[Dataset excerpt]
········

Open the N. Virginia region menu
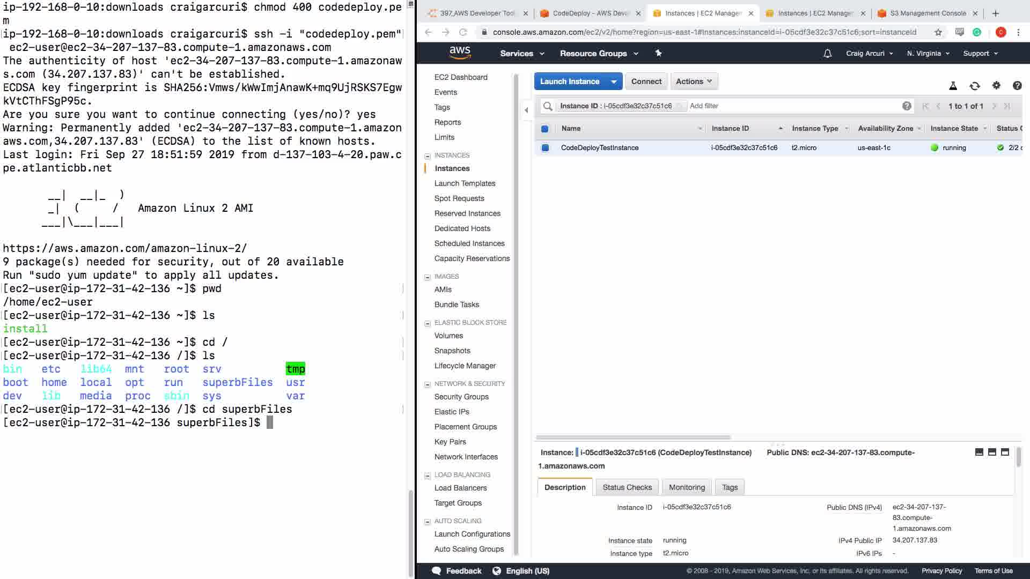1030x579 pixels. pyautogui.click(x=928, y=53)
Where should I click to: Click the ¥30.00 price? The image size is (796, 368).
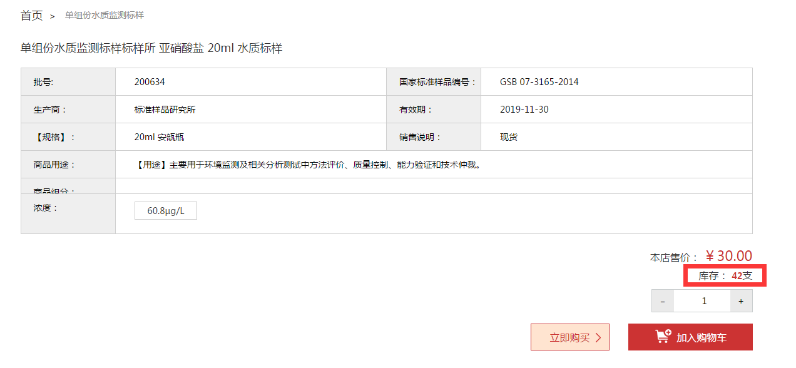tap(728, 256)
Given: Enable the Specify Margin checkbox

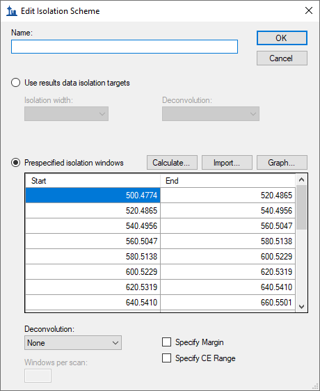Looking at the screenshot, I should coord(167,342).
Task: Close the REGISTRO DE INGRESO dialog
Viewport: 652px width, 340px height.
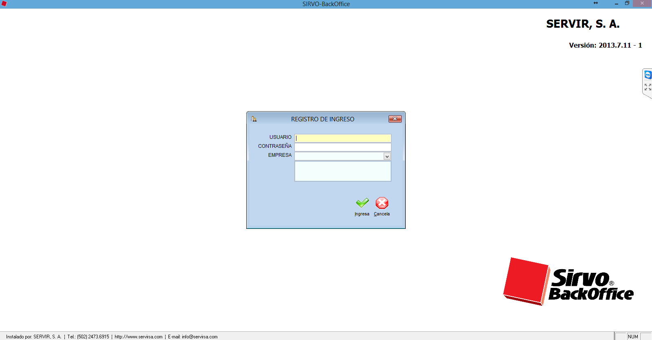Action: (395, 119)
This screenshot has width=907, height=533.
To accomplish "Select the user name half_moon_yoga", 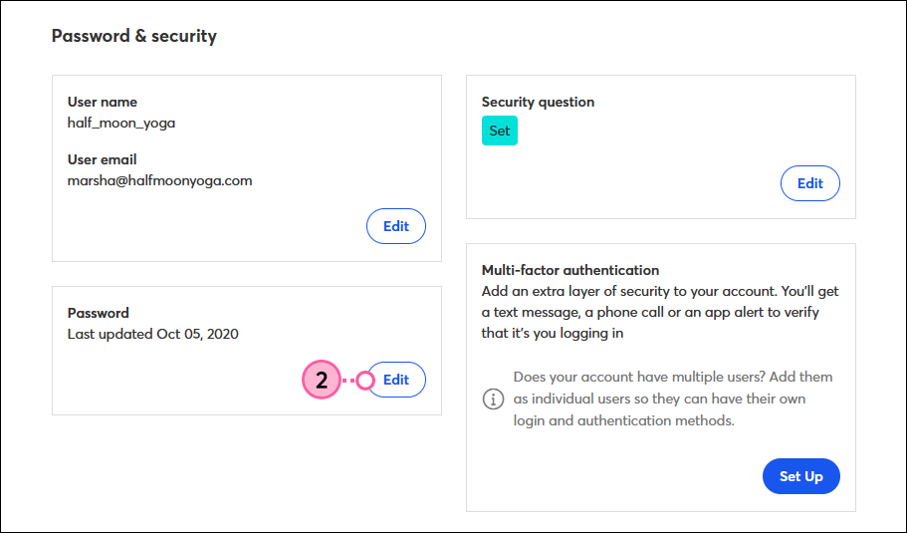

········

-- TASK REQUIREMENTS --
Arrange all of the rows above as a numbered list, one line per item, dropping any blank lines. Leave the pictures out of your answer.

-- RESULT OF THIS TASK --
1. Open the N. Virginia region menu
2. 1030x579 pixels. pyautogui.click(x=928, y=53)
3. Where should I click to: Click the ¥30.00 price? The image size is (796, 368).
4. tap(728, 256)
5. Given: Enable the Specify Margin checkbox
6. Looking at the screenshot, I should coord(167,342).
7. Task: Close the REGISTRO DE INGRESO dialog
8. Viewport: 652px width, 340px height.
9. Action: (395, 119)
10. This screenshot has width=907, height=533.
11. To accomplish "Select the user name half_moon_yoga", 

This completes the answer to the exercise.